§ **Ketentuan Tugas**:
• 1. Menurut potongan dokumen tentang Tradisi Basasuluh, di desa mana penelitian tersebut dilakukan?
• 2. Tuliskan lanjutan potongan dokumen tentang Tradisi Basasuluh, dimulai setelah kalimat terakhir yang tercantum.

§ **Potongan Dokumen**:

:::::

Dari hasil penjabaran penulis diatas, maka penulis akan melakukan
penelitian yang mencakup studi antara adat suatu suku, dalam hal ini Suku
Banjar dengan tinjauan Hukum Islam, sehingga penulis mengambil judul
penelitian ini “PELAKSANAAN TRADISI BASASULUH SUKU BANJAR
PERSPEKTIF KONSEPSI KHITBAH SAYYID SABIQ” (Studi di Desa
Awang Bangkal Kecamatan Karang Intan Kabupaten Banjar Kalimantan
Selatan).
12 KHI, Bab II Dasar-dasar Perkawinan, Pasal 3.
10
B. Rumusan Masalah
Dari latar belakang yang telah penulis paparkan, maka penulis akan
mengambil rumusan masalah mengenai, bagaimana pelaksanaan Tradisi
Basasuluh Suku Banjar ditinjau dari konsep Khitbah Sayyid Sabiq ?
C. Tujuan Penelitian
Tujuan penulis dari rumusan masalah yang telah penulis gunakan pada
penelitian ini adalah untuk mengkaji dan mendeskripsikan pelaksanaan Tradisi
Basasuluh Suku Banjar yang ditinjau dari konsep Khitbah Sayyid Sabiq.
D. Manfaat Penelitian
Manfaat yang penulis harapkan dari penelitian ini adalah :
1. Manfaat teoritis
a. Secara teori, penulis mengharapkan penelitian ini dapat memperdalam
pemahaman secara akademis dan dapat mendeskripsikan pelaksanaan
Tradisi Basasuluh yang dilaksanakan oleh Suku Banjar pada fase pra
nikah sebagai warisan nenek moyang yang harus senantiasa
dilestarikanan dengan konsep Khitbah yang dianjurkan oleh Sayyid
Sabiq, sehingga kesenjangan yang terjadi antara kedua konsep tersebut
dapat terakomodir dengan baik tanpa mengesampingkan salah satu
konsep tersebut.
b. Selain itu, penelitian yang penulis lakukan ini juga diharapkan dapat
menjadi bahan rujukan bagi penulis selanjutnya yang akan meneliti
tantang Tradisi dalam suatu suku di Indonesia.

:::::

§ **Data Hasil Ekstraksi**:

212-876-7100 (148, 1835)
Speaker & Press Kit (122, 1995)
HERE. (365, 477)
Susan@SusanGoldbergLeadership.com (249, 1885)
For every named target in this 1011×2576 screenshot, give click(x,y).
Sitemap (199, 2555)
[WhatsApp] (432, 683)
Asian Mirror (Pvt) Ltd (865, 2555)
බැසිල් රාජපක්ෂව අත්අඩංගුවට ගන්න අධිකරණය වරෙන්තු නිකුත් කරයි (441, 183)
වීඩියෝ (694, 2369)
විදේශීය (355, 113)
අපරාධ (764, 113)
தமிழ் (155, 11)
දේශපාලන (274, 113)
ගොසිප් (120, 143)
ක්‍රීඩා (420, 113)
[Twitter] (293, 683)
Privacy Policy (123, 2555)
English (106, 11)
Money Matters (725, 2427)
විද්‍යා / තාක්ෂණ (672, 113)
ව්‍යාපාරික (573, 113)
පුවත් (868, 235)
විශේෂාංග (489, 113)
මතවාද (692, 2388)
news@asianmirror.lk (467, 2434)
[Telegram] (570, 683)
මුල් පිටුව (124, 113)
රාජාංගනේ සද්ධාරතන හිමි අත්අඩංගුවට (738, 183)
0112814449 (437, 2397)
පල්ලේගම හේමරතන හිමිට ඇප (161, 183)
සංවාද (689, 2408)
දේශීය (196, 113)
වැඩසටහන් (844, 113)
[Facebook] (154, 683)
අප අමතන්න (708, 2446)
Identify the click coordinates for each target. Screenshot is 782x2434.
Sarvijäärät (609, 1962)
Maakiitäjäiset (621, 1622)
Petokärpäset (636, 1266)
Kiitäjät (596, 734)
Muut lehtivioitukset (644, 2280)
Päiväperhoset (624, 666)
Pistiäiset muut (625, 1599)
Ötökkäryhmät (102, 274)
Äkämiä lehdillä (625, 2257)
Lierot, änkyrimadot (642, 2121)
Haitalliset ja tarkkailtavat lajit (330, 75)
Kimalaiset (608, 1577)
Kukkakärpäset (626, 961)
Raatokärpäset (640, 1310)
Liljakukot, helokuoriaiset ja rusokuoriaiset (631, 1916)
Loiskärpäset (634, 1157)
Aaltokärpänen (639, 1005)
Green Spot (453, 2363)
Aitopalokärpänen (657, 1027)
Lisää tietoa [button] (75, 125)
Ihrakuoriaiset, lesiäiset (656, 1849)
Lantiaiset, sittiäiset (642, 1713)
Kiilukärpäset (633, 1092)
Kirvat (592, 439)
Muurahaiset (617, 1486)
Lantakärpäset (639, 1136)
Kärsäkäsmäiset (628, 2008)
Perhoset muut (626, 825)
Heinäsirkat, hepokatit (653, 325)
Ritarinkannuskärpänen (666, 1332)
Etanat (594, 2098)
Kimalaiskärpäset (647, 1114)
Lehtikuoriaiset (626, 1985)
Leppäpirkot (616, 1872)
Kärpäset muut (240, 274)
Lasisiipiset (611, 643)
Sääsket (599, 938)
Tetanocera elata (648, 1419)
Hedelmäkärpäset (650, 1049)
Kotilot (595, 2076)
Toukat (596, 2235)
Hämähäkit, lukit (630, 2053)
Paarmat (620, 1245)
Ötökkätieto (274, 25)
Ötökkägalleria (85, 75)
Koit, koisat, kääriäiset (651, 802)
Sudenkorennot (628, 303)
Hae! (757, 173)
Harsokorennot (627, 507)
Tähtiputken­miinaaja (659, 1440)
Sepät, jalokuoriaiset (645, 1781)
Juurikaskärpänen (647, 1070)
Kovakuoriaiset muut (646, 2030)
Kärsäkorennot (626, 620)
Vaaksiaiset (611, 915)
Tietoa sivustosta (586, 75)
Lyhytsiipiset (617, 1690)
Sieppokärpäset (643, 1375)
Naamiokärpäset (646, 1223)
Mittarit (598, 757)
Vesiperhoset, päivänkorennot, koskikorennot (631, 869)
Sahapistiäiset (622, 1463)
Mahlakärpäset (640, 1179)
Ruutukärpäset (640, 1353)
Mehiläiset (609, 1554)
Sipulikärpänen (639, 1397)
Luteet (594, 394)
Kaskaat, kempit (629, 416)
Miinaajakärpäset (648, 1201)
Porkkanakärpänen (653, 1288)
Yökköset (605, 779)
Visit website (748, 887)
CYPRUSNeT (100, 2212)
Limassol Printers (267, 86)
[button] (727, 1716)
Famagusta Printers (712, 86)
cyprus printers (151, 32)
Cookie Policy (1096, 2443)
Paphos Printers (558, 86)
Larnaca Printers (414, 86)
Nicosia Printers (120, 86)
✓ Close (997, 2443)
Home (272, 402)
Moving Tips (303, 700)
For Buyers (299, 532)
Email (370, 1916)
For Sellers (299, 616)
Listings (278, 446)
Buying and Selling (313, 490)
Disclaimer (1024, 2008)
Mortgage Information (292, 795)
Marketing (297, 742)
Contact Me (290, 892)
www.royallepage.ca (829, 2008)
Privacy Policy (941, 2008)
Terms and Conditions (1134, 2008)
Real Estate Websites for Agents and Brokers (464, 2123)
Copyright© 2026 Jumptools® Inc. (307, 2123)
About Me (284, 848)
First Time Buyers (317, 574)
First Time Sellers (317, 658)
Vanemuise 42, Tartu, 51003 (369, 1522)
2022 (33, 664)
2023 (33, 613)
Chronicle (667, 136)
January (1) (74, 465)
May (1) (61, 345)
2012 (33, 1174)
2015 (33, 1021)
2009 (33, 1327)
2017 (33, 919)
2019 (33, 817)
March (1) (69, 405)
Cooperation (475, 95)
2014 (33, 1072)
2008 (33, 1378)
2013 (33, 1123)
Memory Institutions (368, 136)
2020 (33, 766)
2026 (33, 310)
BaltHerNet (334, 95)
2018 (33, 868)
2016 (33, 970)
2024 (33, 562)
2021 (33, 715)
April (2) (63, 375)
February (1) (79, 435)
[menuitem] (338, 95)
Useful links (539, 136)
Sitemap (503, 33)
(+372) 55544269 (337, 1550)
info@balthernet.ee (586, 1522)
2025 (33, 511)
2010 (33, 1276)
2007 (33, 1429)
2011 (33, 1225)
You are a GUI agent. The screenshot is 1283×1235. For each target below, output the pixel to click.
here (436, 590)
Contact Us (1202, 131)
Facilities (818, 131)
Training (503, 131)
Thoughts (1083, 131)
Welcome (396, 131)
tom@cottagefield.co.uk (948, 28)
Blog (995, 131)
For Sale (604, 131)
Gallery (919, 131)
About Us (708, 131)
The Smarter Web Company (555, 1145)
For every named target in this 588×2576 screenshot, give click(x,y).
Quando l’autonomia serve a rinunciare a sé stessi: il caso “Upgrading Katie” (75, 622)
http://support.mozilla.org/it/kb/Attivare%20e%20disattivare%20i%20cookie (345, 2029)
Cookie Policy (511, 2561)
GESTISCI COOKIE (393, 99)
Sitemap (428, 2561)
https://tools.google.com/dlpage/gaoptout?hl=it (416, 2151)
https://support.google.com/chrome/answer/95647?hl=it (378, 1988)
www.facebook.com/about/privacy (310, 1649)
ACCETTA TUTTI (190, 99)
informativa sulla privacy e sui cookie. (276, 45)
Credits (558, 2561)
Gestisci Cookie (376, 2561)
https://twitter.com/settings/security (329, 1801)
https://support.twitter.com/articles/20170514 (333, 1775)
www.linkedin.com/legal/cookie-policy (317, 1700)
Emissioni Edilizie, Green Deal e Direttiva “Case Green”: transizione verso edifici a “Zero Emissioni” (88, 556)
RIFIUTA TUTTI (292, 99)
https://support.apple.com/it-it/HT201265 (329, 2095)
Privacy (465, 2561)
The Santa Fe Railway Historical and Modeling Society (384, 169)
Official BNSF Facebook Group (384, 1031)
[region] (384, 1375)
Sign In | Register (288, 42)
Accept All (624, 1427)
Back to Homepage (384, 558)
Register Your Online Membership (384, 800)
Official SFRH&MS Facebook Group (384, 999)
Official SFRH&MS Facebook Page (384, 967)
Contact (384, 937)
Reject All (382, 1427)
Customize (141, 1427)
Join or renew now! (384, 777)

:::::

§ **Jawaban Latihan**:
• 1. Penelitian dilakukan di Desa Awang Bangkal, Kecamatan Karang Intan, Kabupaten Banjar, Kalimantan Selatan.

• 2.
11
2. Manfaat Praktis
Manfaat praktis yang diharapkan penulis dari penelitian yang
penulis lakukan ini adalah dapat memberikan kontribusi positif bagi
masyarakat Suku Banjar dalam mengembangkan dan melestarikan warisan
budaya, agar senantiasa terjaga jati diri dan identitas suatu suku, yaitu Suku
Banjar.
E. Sistematika Pembahasan
Dalam sistematika pembahasan penulis akan menguraikan gambaran
pokok pembahasan yang akan disusun dalam laporan penelitian secara
sistematis, sehingga laporan penelitian terhadap tema yang telah penulis
tentukan terdiri dari lima bab, yaitu :
Bab Pertama : pendahuluan, pendahuluan terdiri dari latar belakang
yang menerangkan suatu Tradisi dalam masyarakat Suku Banjar yang
senantiasa dilaksanakan pada saat pra nikah atau peminangan, yaitu Tradisi
Basasuluh, berbenturan atau terdapat kelainan secara teori dengan faktor
pelaksanaannya dalam bermasyarakat, sehingga hal tersebut membuat
ketertarikan penulis untuk mengungkapkan apa yang menjadi pengaruh atas
hal tersebut. Kemudian Rumusan masalah, merupakan serangkaian pertanyaan
yang akan menentukan arah penelitian ini dan menjadi inti dari pelaksanaan
penelitian ini. Selanjutnya dalam pendahuluan ini adalah Tujuan penelitian
dan manfaat penelitian yang menyampaikan tentang dampak dari penelitian
ini baik secara teoritis maupun praktis bagi pembaca atau penulis selanjutnya.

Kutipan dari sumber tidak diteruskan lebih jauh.